DIRECTIVE 1:
Can you quote the records word for word, between the line containing "Task: Click the Performance plan name label" and the line containing "click(x=25, y=48)", inclusive?

PASSAGE TO READ:
##########
# Worth $400? (Grizzly 16" BS)



## Buckethead (Apr 14, 2013)

Seems like quite a deal on CL. (Which seem rare these days)

I don't really have room, and am saving my pennies for a more fundamental shop beginning (SawStop) but I might be convinced that this (seemingly older) Grizzly Band Saw is too good a deal to pass on.

Maybe this saw is intended for a machine shop rather than wood shop?









$400


----------



## PurpLev (May 30, 2008)

looks good to me


----------



## Buckethead (Apr 14, 2013)

I called the guy. It looks like this wont be a quick 'come and get it" type deal, which actually pleases me. We set up a tentative meeting on Friday to check it out.

So here's what I would like feedback on: does anyone recognize the model? The apparatus at the front of the table? Rewsaw capacity? (It looks rather minimal considering the size of this saw)

He says it works, and was not his, a friend had him storing it through a divorce a few years back and has since abandoned it to him, (with permission to sell, according to the seller) so the seller actually knows nothing about the tool.

I hear much praise for Grizzly products and sevices here, and would appreciate any I insights as to what I should look for. I must say, I am feeling excited. I do have a table saw, which I did tune up to the degree of usability, so I could conceivably build the Hutch my wife wants if I bought this saw.


----------



## Charlie5791 (Feb 21, 2012)

Send the photo to Grizzly. They can identify it and give you specs and maybe even point you to a manual.


----------



## ssnvet (Jan 10, 2012)

if it sat with tension on the blade for a long time… you may have flat spots on the tires…

you definitely want to turn it on and see it run, and note any excessive vibration


----------



## Loren (May 30, 2008)

I think that saw is based on the General 490, which is
one of the finer band saws ever made in that general
size class.
##########
INPUT DATA:
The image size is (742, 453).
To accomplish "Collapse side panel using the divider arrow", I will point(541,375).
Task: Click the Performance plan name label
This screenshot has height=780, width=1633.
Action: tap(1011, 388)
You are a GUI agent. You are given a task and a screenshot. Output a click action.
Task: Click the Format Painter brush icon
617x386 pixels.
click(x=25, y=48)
##########
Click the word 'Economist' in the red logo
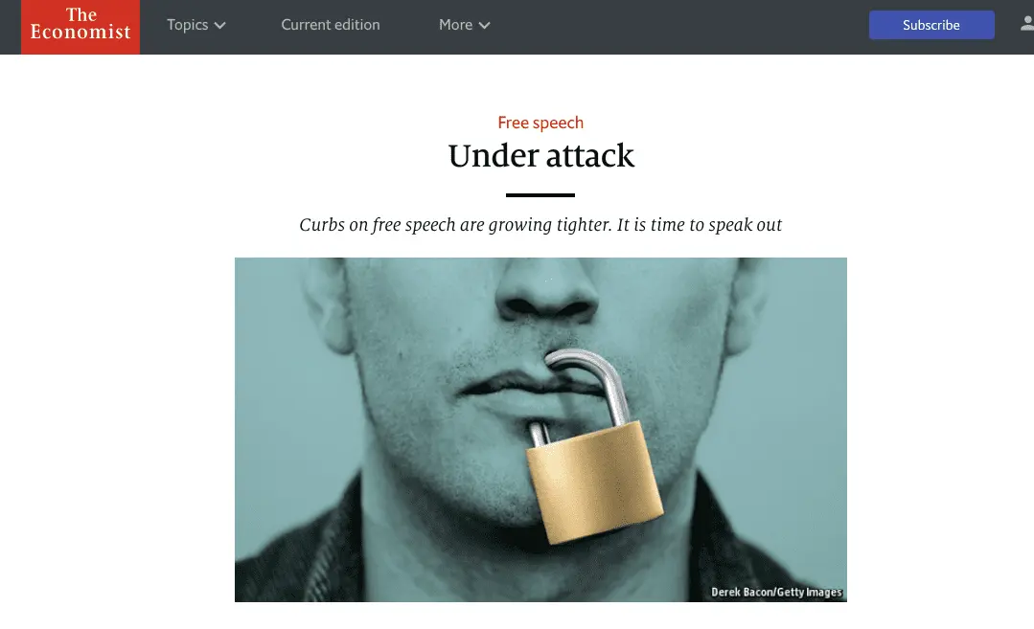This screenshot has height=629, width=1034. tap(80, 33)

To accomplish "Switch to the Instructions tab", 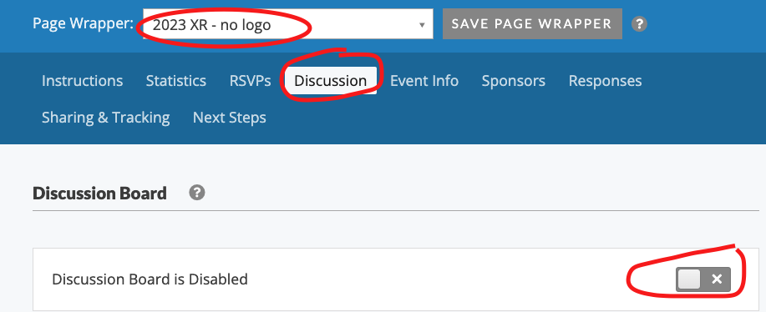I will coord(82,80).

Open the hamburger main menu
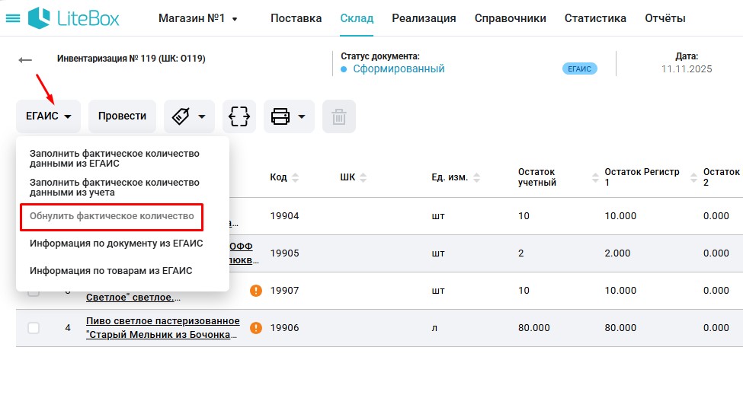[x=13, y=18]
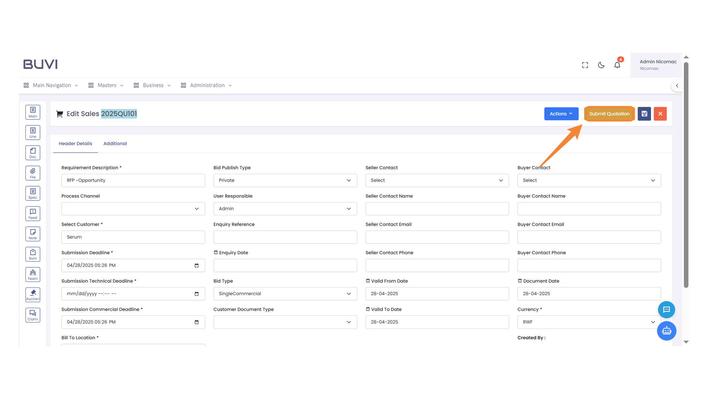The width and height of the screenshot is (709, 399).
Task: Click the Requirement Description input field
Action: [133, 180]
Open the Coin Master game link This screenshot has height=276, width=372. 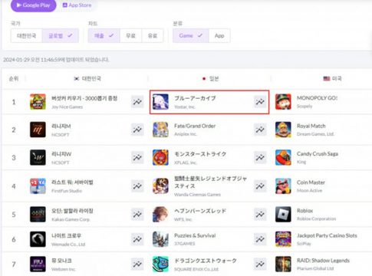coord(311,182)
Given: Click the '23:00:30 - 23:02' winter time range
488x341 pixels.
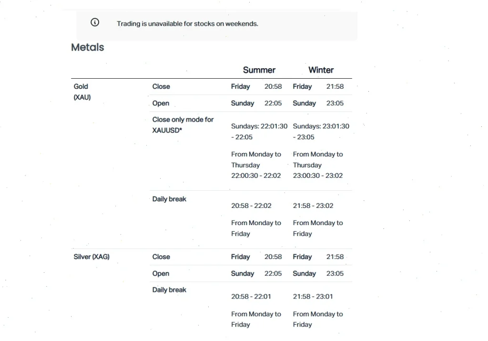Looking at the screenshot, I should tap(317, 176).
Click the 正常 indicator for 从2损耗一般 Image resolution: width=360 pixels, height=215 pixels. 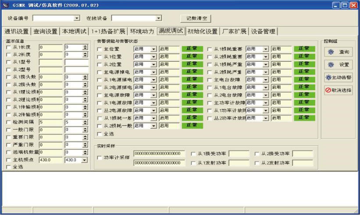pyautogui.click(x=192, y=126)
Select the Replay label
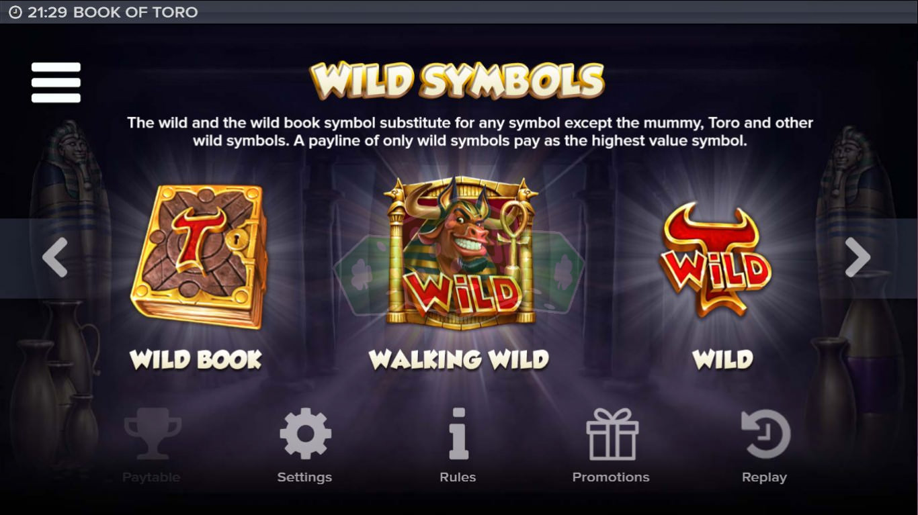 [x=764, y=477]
##########
DIRECTIVE 2:
Could you rewrite the forum thread between "# Worth $400?" and "to pass on.", inclusive, putting "cabinet saw" in place of "SawStop"?

RIGHT ANSWER 1:
Task: Click the Performance plan name label
This screenshot has height=780, width=1633.
Action: tap(1011, 388)
You are a GUI agent. You are given a task and a screenshot. Output a click action.
Task: Click the Format Painter brush icon
617x386 pixels.
click(x=25, y=48)

RIGHT ANSWER 2:
# Worth $400? (Grizzly 16" BS)



## Buckethead (Apr 14, 2013)

Seems like quite a deal on CL. (Which seem rare these days)

I don't really have room, and am saving my pennies for a more fundamental shop beginning (cabinet saw) but I might be convinced that this (seemingly older) Grizzly Band Saw is too good a deal to pass on.